Cavallo pertenece profundamente a esa Argentina poco democrática y menos republicana, donde el poder se ejercía (y quizás ejerce) sin escrúpulos, sin rendir cuenta, sin responder ante la ciudadanía. Fue tan bien visto por los militares golpistas como él los vio a ellos. La Fundación Mediterránea misma nació durante la dictadura militar, y ésta se valió del cordobés para salvar a los empresarios del naufragio del programa económico, escorado desde 1980. A partir de 1991 fue el encargado de aplicar en el país las recomendaciones del Consenso de Washington, solo adaptando la política cambiaria y monetaria a las peculiaridades de una pos-hiperinflación.
Con ese programa, y con la adhesión al Plan Brady en 1992 en condiciones harto satisfactorias para los acreedores, Cavallo consolidó a la Argentina como un destino muy rentable y muy poco riesgoso (la convertibilidad era un seguro antidevaluación gratuito) para el capital extranjero, que fue tomando los mejores negocios que ofrecía el país. Pero el desempleo se triplicó, el sector externo se fue sumergiendo en un déficit irreversible y la vulnerabilidad del esquema quedó crudamenteexpuesta cuando México confesó su insolvencia a fines de 1994 y ningún otro país sufrió como la Argentina el efecto dominó del Tequila.
Rodeado de un alucinante culto a la personalidad, que hacía recordar a Rumania o Corea del Norte, Cavallo agravó los vicios de su plan con la reforma previsional de 1994, que desfinanció la seguridad social, abriendo un déficit que se cubrió con deuda.
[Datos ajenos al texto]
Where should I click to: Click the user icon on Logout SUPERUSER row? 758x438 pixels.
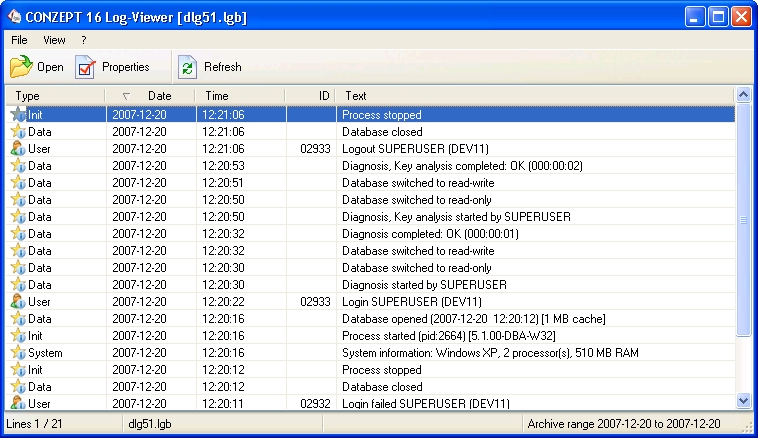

Pero la banca lo aplaudía porque les estaba regalando un enorme negocio, de incalculables proyecciones, que en realidad escondía una gigantesca estafa a los aportantes, que el propio Cavallo extremó el año pasado al cebar con más deuda pública incobrable los fondos jubilatorios.
Pero ningún inventario de errores, abusos, atropellos y decisiones más que sospechosas (como el favor arancelario que le obsequió a Arcor, o el injustificable subsidio a las exportaciones de oro en un país que prácticamente no lo producía, o la venia para millonarios créditos oficiales a los Yoma, o el contrato IBM-DGI, o más recientemente el megacanje, etcétera) diferencia tajantemente a Cavallo de otras figuras en la historia de los gobiernos argentinos. Todas ellas debieron de sentir y gozar de parecida impunidad. Ninguna pagó sus delitos. Y tampoco hubo una sociedad que exigiera que los purgasen, ni una “burguesía nacional” que se comprometiera con la construcción de mercados que funcionaran en serio y con evitar el saqueo del Estado. Si el corralito volvió vulnerable a Cavallo y posibilita hoy su detención, corresponde recordar que ese fatídico 3 de diciembre no fue sólo culpa suya.